Keeping Residents Safe after a Train Accident in Pennsylvania
In August of 2017, a train carrying toxic chemicals, including molten sulfur and liquefied petroleum (LP) gas, derailed in southwestern Pennsylvania at 5 a.m. The fire department and hazardous materials team responded immediately, evacuating the entire surrounding borough – approximately 3,000 residents. By that afternoon, it was clear the air quality was unsafe and there was a threat to the public’s health. Emergency management immediately called in PHEP-funded staff at the Pennsylvania Department of Health.

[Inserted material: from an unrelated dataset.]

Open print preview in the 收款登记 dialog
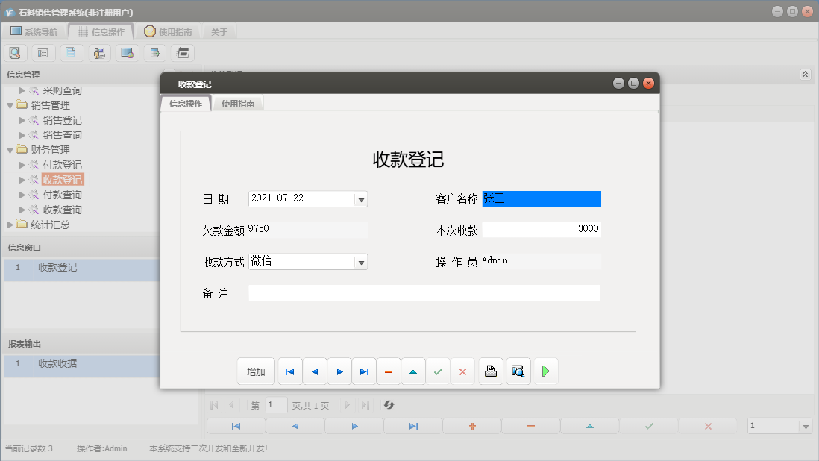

Health department staff coordinated the public health response with CDC the Agency for Toxic Substances and Disease Registry and the Pennsylvania Emergency Management Agency to monitor the threat level. The PHEP-supported health department acted as the information hub for monitoring the air quality and determining when it was safe for the residents to return. They worked with partners to determine a safe threshold of air contamination and worked with community leaders to communicate this critical information.
Because the train derailed in a town that sits on the border, many residents evacuated to neighboring Maryland. Some of these residents were dependent on home health care – however, in Pennsylvania, home health care nurses cannot practice across state lines. Health department staff rapidly worked with their colleagues at the Maryland state health department to provide waivers to allow these nurses to practice across state lines for the duration of the evacuation.
Because of PHEP, public health has a “seat at the table” during emergency responses with potential health impacts such as this one. The rapid and practiced efforts of the PHEP-funded health department staff helped keep evacuees safe during the response and ensured that they were able to return home as quickly as possible.
In August 2017, a train carrying toxic chemicals derailed in Pennsylvania, necessitating the evacuation of 3,000 residents. PHEP-funded staff helped assess the threat level and determine when it was safe for the 3,000 residents who had evacuated to return to their homes, while also ensuring medically-dependent evacuees were safe.
In August 2017, a train carrying toxic chemicals derailed in Pennsylvania, necessitating the evacuation of 3,000 residents.
PHEP-funded staff helped assess the threat level and determine when it was safe for the 3,000 residents who had evacuated to return to their homes, while also ensuring medically-dependent evacuees were safe.
These efforts helped keep evacuees safe from injury with minimal disruption to the community.